Somehow you'd escape those MONSTERS and race across lawns, time running out until you had to get home. Now you're on the home stretch, but, oh, you've TRIPPED on those little, ankle-high, wrought-iron garden edgers, SPILLING all your sweet treasures! Picking yourself up along with the remaining tatters of your crummy paper costume, you limp along — six more houses to go! You can make it!! Wait! Oh, no! You still have crabby Mrs. Cowser's house where her irritable dog, Butchie, is waiting to bark his fool head off and probably BITE your arm off! Or what about Mr. McGregor's spooky old house? NO kid EVER goes there!! You'd heard the stories. It was HAUNTED! And that crotchety old man would keep your baseball if it ever went in his yard. You daren't step even one toe on his lawn. Better skip it. He was probably the guy you'd heard about, sticking PINS in apples!! 

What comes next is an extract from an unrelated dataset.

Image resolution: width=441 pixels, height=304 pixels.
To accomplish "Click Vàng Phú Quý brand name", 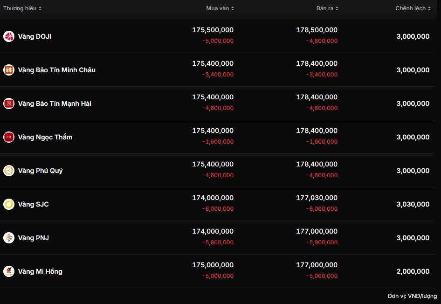I will tap(40, 171).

Made it! You dump your loot onto the kitchen table so your mom can check it over for the aforementioned booby-trapped fruit. Another successful trick-or-treat run done until next year. You throw the shreds of your costume in the trash and hit the sheets, buzzed out on a glucose high from wax lips, licorice pipes with red sprinkles, Double Bubble, black balls, Swedish fish and candy necklaces. Your mom plays her "I know what's best for you kids" hand and hides your candy; her evil plot to dole it out, piece by piece, until Lent when she'll talk you into giving it up altogether. 

Kids these days. Out there with their moms and dads, with flashlights and glow-in-the-dark safety strips. They have no idea what scary is.